**Exercise details**
Count how many lines in the items below contain the word "accomplish" and reply with only that number.

[Element and text position data]
######
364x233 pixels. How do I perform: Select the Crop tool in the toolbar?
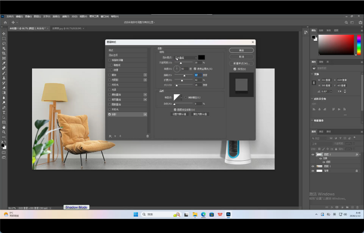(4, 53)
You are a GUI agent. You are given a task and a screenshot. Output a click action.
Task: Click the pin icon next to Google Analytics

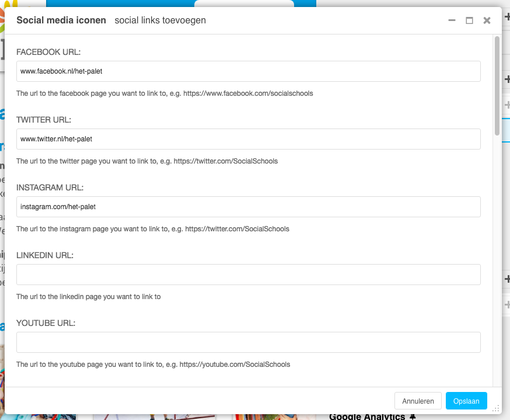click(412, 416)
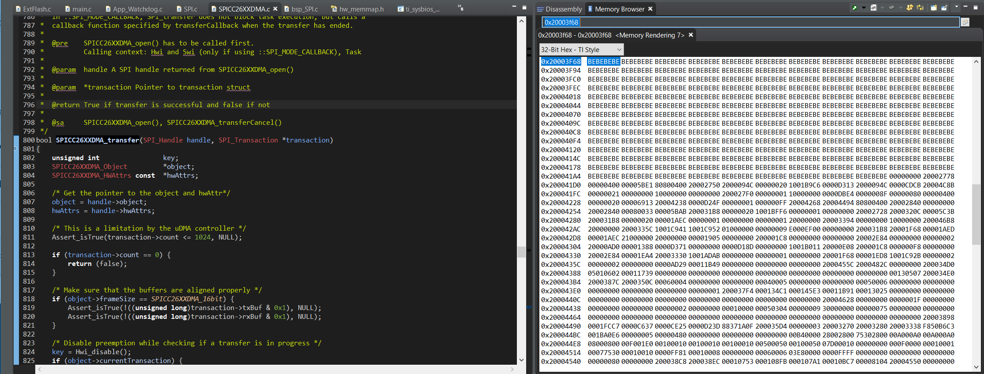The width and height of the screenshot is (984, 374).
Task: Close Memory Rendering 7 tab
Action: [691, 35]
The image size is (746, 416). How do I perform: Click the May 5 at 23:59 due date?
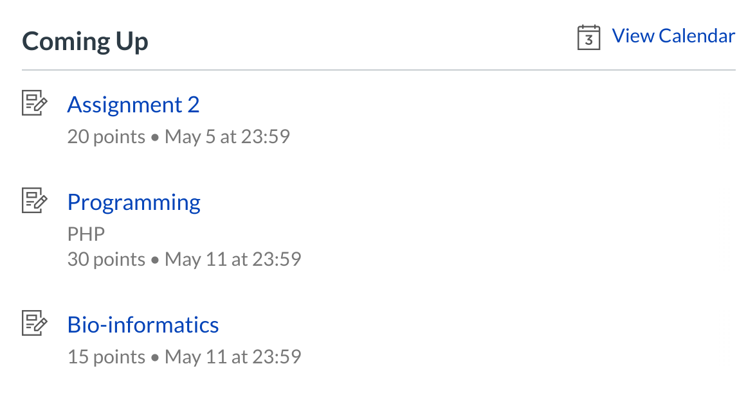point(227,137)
######
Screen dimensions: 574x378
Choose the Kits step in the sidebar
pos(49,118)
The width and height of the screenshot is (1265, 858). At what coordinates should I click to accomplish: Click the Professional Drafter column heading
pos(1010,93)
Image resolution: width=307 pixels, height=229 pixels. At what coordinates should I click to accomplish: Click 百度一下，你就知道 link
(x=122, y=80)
######
**Task response**
2